Saturday, May 29, 2010

Quote of the Day (Patrick Henry, Starting a Revolution)


"Caesar had his Brutus, Charles the First his Cromwell; and George the Third - ["Treason!" cried the Speaker] - may profit by their example. If this be treason, make the most of it." – Patrick Henry, Speech on the Stamp Act in the Virginia House of Burgesses, May 30, 1765

As I indicated in a post from a year and a half ago, it took a comparatively long time—into his late twenties, actually—before Patrick Henry (1736-1799) began to find his way in life, as a foe of entrenched privilege, in “The Parsons’ Cause,” a case involving public funding for Anglican ministers—and one of the significant early milestones in the American separation of church and state. In a sense, he found his way by finding his voice, in an address to the jury that won Henry a reputation for eloquence.

Now look at the above quote—perhaps the orator’s most famous, after “Give me liberty or give me death.” Posterity has given him a reputation as one of the firebrands of the period leading up to the American Revolution, but there’s another quality that strikes me in this: a sense of cool improvisation.

Interruptions in the middle of a speech can catch almost anyone off-guard, especially a new legislator who had only taken his seat nine days before, as was the case here.

But Henry was not only unruffled by the outburst from the Speaker of the House of Burgesses, but delivered an almost astonishing comeback line. He was used to thinking on his feet, able to spin a web of words from the sketchiest of notes, as he had done the day before—245 years ago today—when he took seven resolutions scrawled on the blank leaf of a law book and put them before the House of Burgesses.

Perhaps King George III, his ministers, and Parliament thought that their subjects would grumble about the Stamp Act, which required the colonists to pay a tax on every piece of paper they used. Henry’s Stamp Act Resolves, however, introduced a mere two months after the legislation passed (remember that, in those days, it took far longer for news to travel across the ocean), put them on notice that they were profoundly mistaken, and had now stirred up a hornet’s nest.

Nowadays, Henry’s speech has taken on additional historical interest, for a reason many would not have dreamed of years ago: the question of how he expressed his controversial thoughts, and if he even backed away from it.

There were, of course, no electronic devices to record verbatim what speakers said. Moreover, as I indicated above, Henry tended to talk extemporaneously. Even his “Give me liberty or give me death” address was a reconstruction by an early biographer, William Wirt.

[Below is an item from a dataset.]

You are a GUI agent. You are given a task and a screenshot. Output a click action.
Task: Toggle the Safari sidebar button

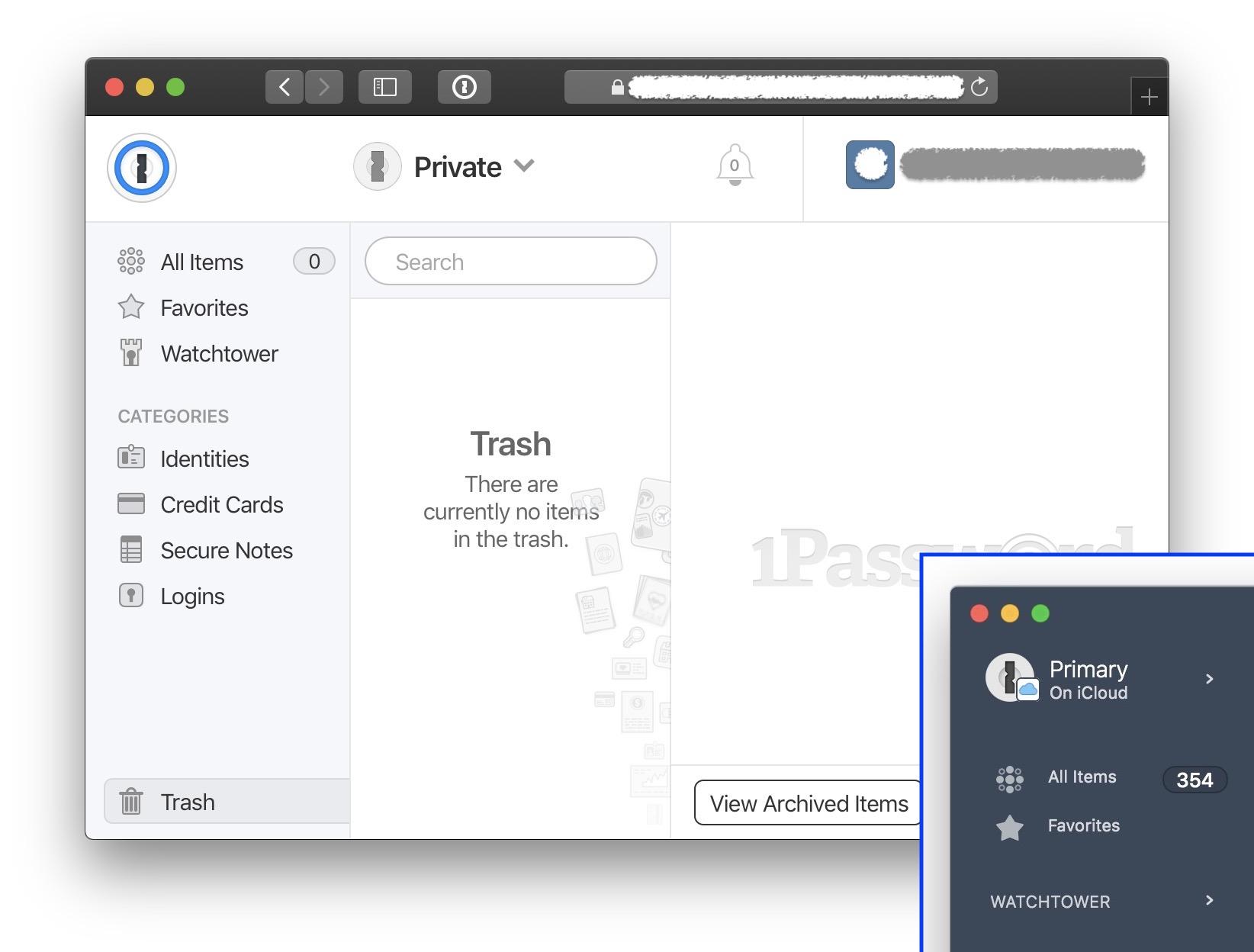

A more recent biographer, University of Pennsylvania historian Richard Beeman, has sifted through the available documentary records about “If this be treason” and, intriguingly, found one contemporary eyewitness who claimed that, almost immediately after blurting out his statement, Henry hastened to assure the House that he remained a loyal subject of the crown. Doing so, I would suspect, would predispose this group of conservative aristocrats to look more kindly on resolutions that, after all, were rooted in established British rights, such as the right to be taxed by one’s representatives.

Beeman’s biography has been well-received and his research sounds extensively painstaking. On the other hand, there are other reasons to suppose that the traditional account of Henry’s words might not be not that far off the mark.

1) In his summation in the Parsons’ Cause case, Henry had already called into question the moral authority of the King and his ministers to force the Virginia colonists to fund Anglican ministers: “A King, by disallowing Acts of this salutary nature, from being the father of his people degenerated into a Tyrant, and forfeits all right to his subjects’ obedience.” Would he have muted his opposition to a measure even more egregious?

2) Henry might not have cared that much for putting conservatives into the right frame of mind to listen to his arguments. He introduced his resolutions, after all, when many were away from Williamsburg. All he needed was 24% of members to reach a quorum. The group ended up passing four of the seven resolutions he introduced.

3) Another eyewitness retained a vivid memory of what he heard. Thomas Jefferson, then a 22-year-old student at William and Mary College, happened to be standing in the doorway of the House of Burgesses during Henry’s electrifying address. Years later, political differences would convert Henry and Jefferson from allies into foes.

But even after this point had been reached, Jefferson still remembered Henry’s opposition as blunt and full-throated. "I well remember the cry of treason," Jefferson wrote afterward, "the pause of Mr. Henry at the name of George III, and the presence of mind with which he closed his sentence, and baffled the charge vociferated."

Years later, Jefferson would have had every reason to deprecate Henry’s utterance, if he could have done so. He didn’t, suggesting that knowledge of it was so well-known that to dispute its impact would have been laughable.

Ten years before the outbreak of the American Revolution, Patrick Henry had let the British government know, in no uncertain terms, that opposition to its meddling in colonial affairs would not be confined to Massachusetts. Ten years before Lexington, he had fired his own rhetorical shot heard 'round the world.